# PROVIDED RECORDS
►
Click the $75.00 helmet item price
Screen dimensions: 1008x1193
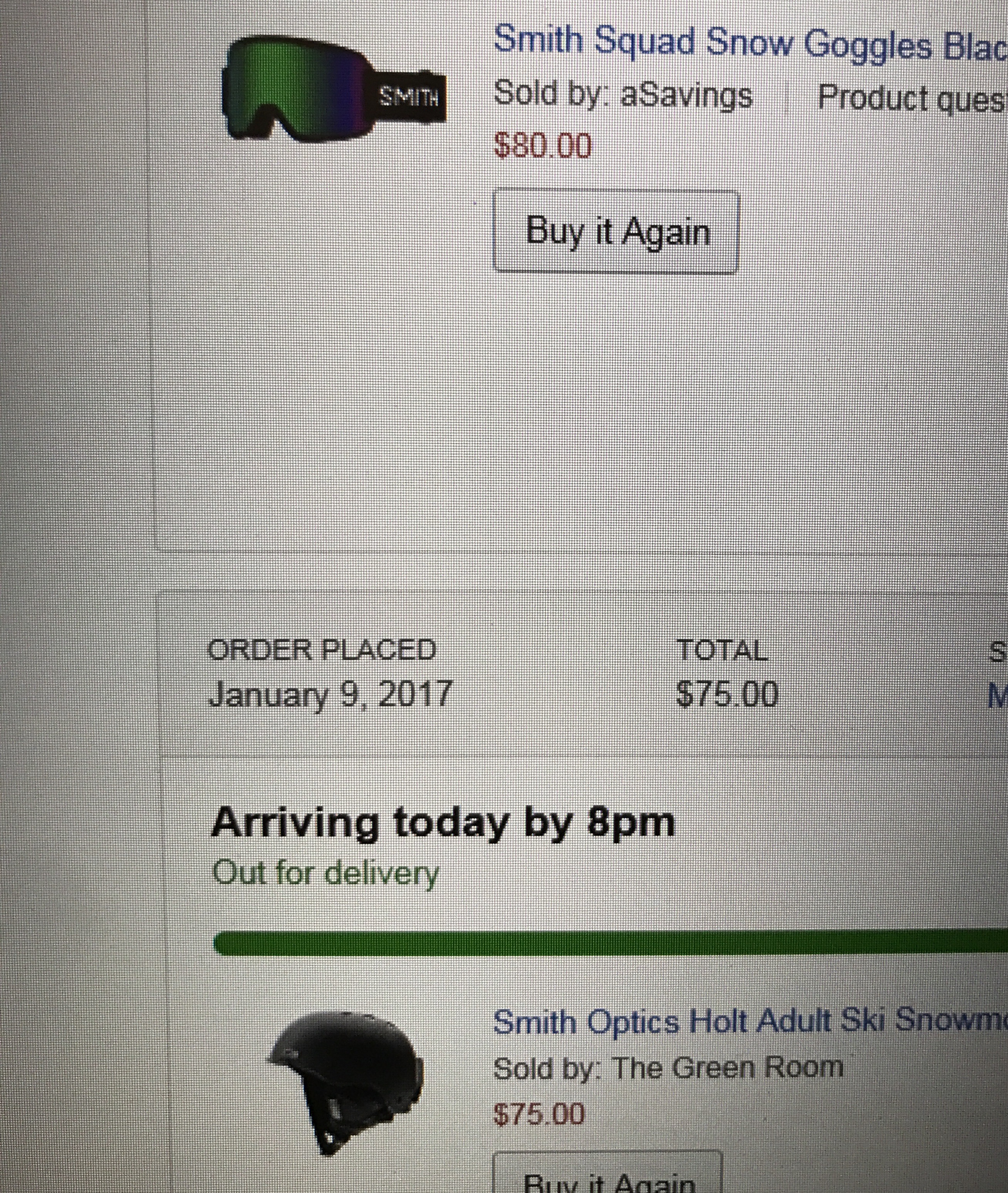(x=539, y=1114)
◄
►
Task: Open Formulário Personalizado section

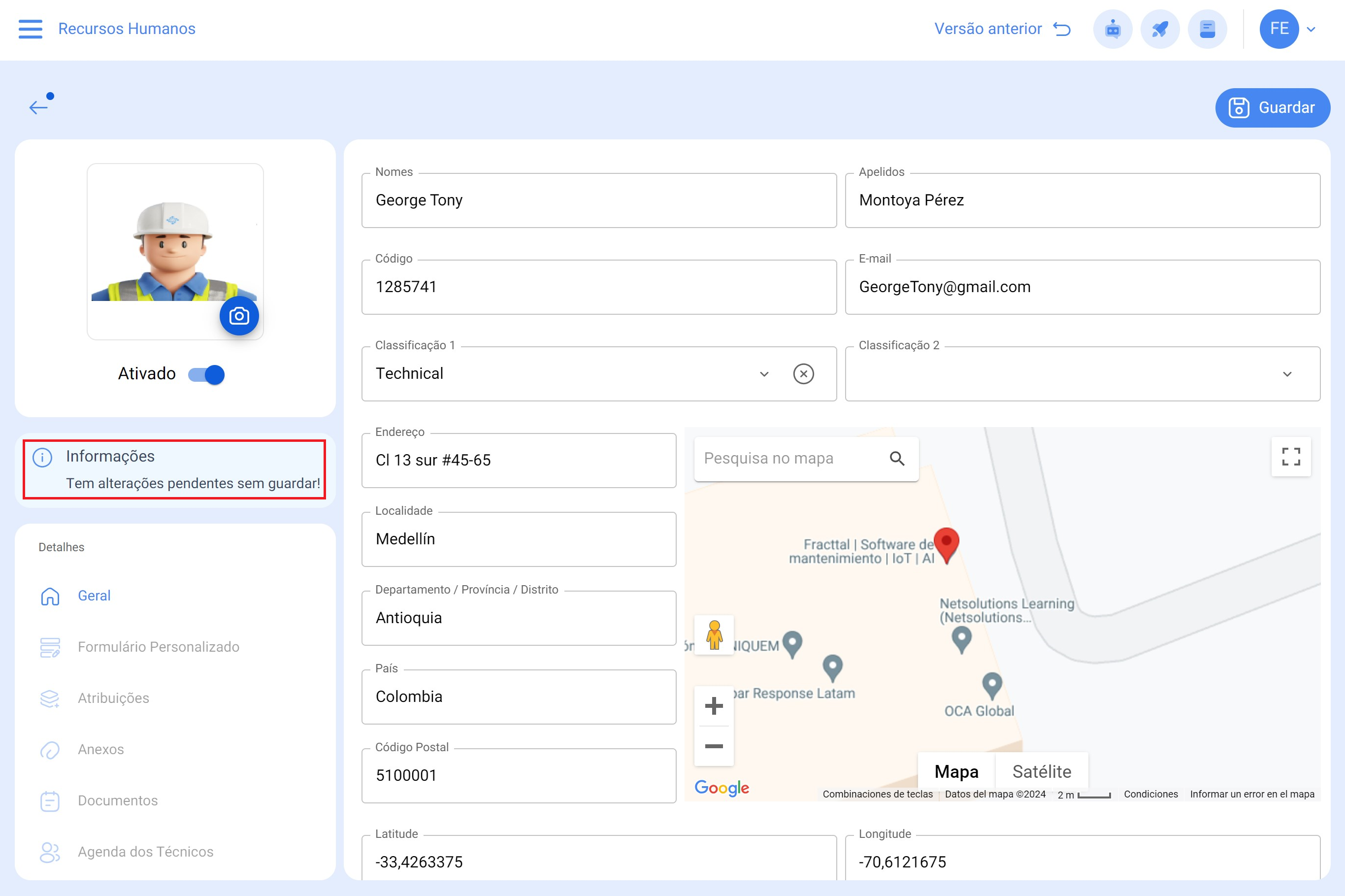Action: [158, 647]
◄
# GIVEN EXERCISE
Reproduce the part that opens with the line containing "Click the $75.00 helmet item price" and closes with the line containing "(x=539, y=1114)", replacing "helmet" with "jacket" and leaving everything else unchanged. Omit the pictures from your answer.

# REPLY
Click the $75.00 jacket item price
Screen dimensions: 1008x1193
(x=539, y=1114)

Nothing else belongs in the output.